In particular, Youngkin has zeroed in on policy fights relating to masks and social distancing in public schools. Youngkin has disguised his right-wing policies surrounding masks and other public health concerns as examples of “parents’ rights,” meaning parents should have ultimate say over whether their child adheres to public safety mandates, even if it means infecting peers and teachers freely in the process. In the view of Youngkin and other representatives of big business, such health measures are reminders of the spiraling pandemic, which must be buried and forgotten in order to encourage returning to full economic operation.

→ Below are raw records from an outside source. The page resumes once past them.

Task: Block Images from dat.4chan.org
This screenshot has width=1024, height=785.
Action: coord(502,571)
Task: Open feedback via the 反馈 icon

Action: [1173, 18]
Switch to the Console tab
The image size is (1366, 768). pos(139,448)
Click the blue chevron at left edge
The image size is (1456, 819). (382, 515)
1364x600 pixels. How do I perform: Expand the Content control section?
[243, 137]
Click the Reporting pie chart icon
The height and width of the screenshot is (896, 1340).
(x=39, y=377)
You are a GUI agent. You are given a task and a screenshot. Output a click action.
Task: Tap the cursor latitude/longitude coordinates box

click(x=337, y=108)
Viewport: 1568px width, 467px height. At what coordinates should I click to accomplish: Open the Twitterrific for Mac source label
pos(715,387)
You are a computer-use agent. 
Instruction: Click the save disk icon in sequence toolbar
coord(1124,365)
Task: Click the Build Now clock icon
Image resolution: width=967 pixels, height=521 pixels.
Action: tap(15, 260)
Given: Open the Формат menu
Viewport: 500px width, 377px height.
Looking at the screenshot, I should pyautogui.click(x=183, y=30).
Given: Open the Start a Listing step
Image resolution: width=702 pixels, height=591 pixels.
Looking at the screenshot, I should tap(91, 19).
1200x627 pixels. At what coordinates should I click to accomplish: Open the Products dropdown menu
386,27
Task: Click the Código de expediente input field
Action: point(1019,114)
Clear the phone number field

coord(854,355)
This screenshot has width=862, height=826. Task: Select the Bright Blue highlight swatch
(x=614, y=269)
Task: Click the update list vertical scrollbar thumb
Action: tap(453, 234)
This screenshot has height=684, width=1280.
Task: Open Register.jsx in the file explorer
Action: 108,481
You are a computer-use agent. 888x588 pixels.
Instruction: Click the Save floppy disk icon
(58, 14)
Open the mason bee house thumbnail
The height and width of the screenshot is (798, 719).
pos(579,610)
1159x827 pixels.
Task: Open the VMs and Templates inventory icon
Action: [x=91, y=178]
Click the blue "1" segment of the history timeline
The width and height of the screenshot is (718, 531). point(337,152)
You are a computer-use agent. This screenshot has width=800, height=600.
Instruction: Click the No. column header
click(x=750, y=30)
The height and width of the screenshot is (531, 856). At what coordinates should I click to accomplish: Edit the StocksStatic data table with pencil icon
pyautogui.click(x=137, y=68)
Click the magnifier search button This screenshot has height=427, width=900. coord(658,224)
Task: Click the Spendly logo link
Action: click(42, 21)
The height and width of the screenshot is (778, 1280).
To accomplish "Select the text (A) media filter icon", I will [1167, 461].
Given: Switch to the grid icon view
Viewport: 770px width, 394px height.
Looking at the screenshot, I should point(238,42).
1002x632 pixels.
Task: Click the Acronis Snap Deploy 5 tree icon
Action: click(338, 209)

In addition to this, Youngkin has attacked schools believed to be teaching “critical race theory” to their students. Rather than confronting Critical Race Theory, or “CRT,” a college-level academic course, Youngkin has targeted any curriculum touching upon the subject of racism or social class in America.“[T]here’s no place for critical race theory in our school system,” stated Youngkin Sunday on Fox News. “On day one, I’m going to ban it,” he added.

Youngkin’s threats against Morrison’s Beloved and “critical race theory” are of a piece with other policies pursued by Republican administrations throughout the United States. The World Socialist Web Site wrote this year that the effort to ban “divisive concepts” from being taught “can be interpreted by local and state officials as prohibiting a wide range of left-wing and progressive viewpoints.”

In this context, Youngkin’s attack on the teaching of racial concepts and his appeals to “parents’ rights” has a distinctly fascistic ring similar to the Republican mantra of “state’s rights” from several generations ago.

The Youngkin campaign’s dredging up of such censorship efforts to remove “discomforting” images from classrooms demonstrates the reactionary character of similar efforts pursued by the advocates of identity politics to establish identity-exclusive “safe spaces” in public areas.

All efforts to restrict the democratic rights of working people, including the right of public school and college teachers to teach what in their judgment and experience helps educate students, are reactionary and strengthen the political right wing. They have nothing in common with promoting equality or other progressive values.